■ Exercise prompt
Locate the word "each" in the entries below, then gather every line that holds it.

■ Entries taken from a collection
Content starts
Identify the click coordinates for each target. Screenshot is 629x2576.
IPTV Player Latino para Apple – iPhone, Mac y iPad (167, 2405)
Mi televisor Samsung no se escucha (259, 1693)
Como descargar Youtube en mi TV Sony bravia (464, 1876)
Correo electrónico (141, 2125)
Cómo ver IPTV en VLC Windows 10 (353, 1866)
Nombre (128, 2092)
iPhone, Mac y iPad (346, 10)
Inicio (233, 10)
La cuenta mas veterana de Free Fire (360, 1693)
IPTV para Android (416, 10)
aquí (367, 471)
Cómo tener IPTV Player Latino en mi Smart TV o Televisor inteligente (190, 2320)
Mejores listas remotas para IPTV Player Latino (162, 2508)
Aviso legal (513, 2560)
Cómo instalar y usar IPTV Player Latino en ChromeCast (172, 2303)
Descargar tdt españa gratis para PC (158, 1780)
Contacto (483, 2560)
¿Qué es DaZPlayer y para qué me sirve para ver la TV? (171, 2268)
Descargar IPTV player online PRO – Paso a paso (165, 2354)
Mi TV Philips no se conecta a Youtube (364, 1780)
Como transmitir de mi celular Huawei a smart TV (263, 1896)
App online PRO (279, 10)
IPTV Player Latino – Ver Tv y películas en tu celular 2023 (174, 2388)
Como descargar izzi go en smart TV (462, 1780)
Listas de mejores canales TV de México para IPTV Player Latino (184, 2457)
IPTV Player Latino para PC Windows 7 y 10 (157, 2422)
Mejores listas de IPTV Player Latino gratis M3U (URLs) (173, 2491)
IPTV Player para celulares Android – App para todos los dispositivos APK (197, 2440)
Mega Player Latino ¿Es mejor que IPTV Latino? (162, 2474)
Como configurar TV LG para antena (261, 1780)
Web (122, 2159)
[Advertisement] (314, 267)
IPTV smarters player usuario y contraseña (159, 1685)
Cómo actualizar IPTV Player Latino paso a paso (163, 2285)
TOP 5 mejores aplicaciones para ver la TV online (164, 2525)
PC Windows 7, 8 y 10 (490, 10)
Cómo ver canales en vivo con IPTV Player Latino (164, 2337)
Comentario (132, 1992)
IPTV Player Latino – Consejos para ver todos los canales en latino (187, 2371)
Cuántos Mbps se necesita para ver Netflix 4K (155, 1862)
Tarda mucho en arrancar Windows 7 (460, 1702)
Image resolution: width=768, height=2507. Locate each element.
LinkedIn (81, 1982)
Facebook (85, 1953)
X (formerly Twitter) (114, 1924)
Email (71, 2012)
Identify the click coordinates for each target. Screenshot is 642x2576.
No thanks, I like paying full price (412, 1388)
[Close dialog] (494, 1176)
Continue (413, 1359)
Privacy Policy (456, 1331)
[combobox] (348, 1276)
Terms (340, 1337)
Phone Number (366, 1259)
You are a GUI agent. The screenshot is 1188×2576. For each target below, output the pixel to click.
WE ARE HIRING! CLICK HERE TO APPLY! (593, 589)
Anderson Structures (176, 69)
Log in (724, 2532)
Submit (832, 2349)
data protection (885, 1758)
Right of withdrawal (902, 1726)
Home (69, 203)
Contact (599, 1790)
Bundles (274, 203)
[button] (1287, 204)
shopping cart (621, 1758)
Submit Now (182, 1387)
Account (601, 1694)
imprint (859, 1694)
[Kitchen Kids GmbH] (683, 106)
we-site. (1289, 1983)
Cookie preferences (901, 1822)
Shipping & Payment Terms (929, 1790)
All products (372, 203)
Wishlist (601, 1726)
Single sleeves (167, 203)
Content ends
■ Result below
Identify the click coordinates for each target. Screenshot is 629x2576.
Image resolution: width=768, height=2507. Locate each element.
Identify the click coordinates for each target. Screenshot is 642x2576.
You are a GUI agent. The screenshot is 1188×2576. For each target below, output the pixel to click.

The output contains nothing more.